____ The input

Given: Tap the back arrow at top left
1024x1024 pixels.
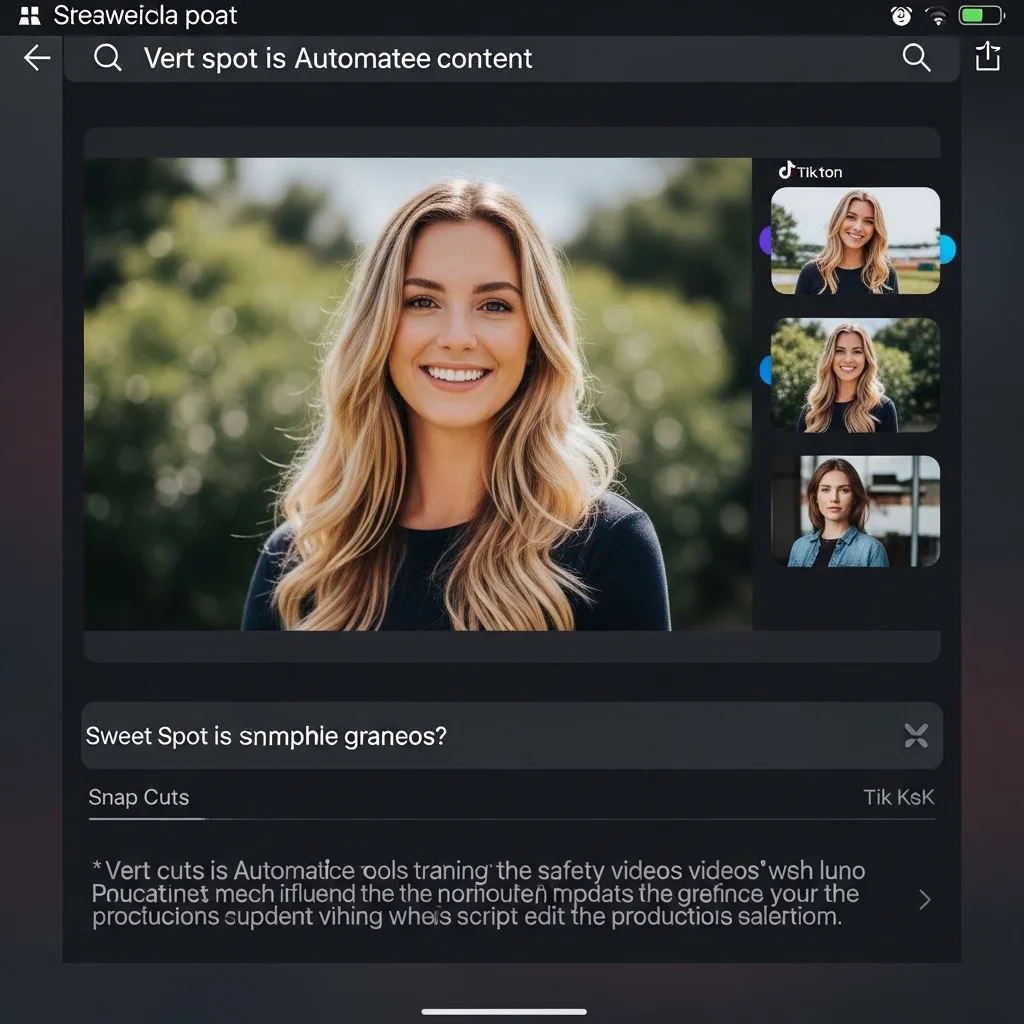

________
____ The input

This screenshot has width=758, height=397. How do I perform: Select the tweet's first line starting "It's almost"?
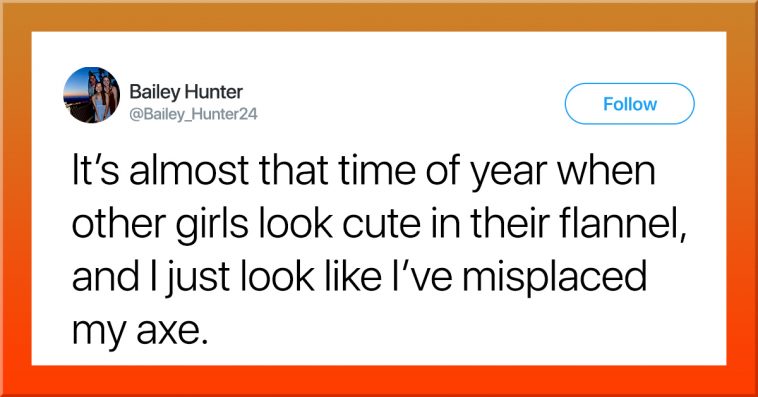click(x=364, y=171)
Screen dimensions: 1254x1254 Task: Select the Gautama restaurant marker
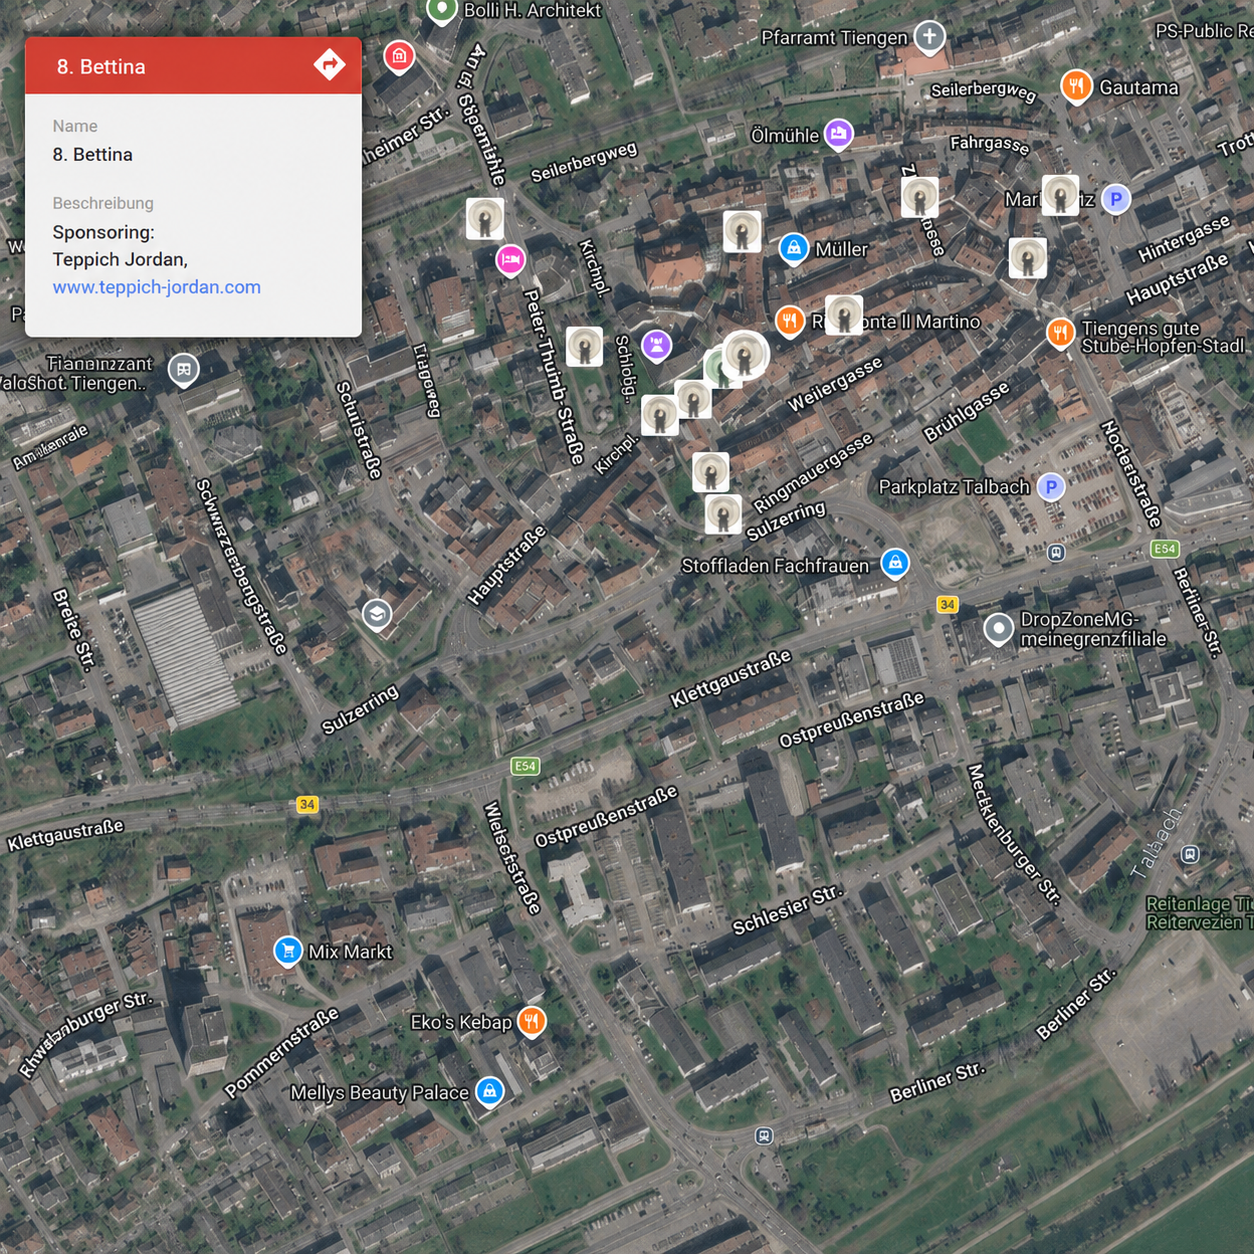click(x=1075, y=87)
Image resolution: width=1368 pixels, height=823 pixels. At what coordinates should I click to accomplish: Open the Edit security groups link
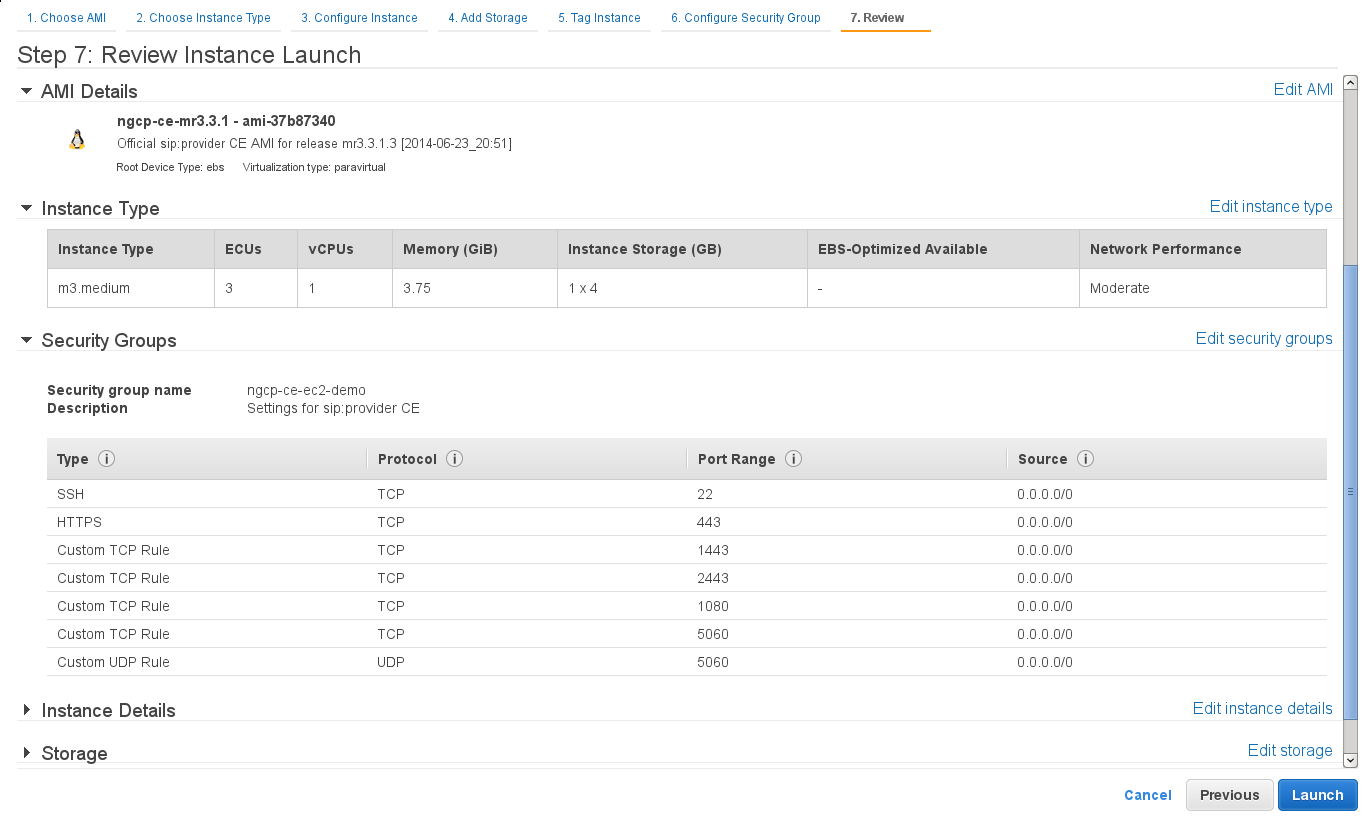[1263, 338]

________

Everything above from the line containing "Given: Tap the back arrow at top left" down to the line containing "1024x1024 pixels." is to be transcribed exactly, with both of those lines included and nothing else added.

Given: Tap the back arrow at top left
1024x1024 pixels.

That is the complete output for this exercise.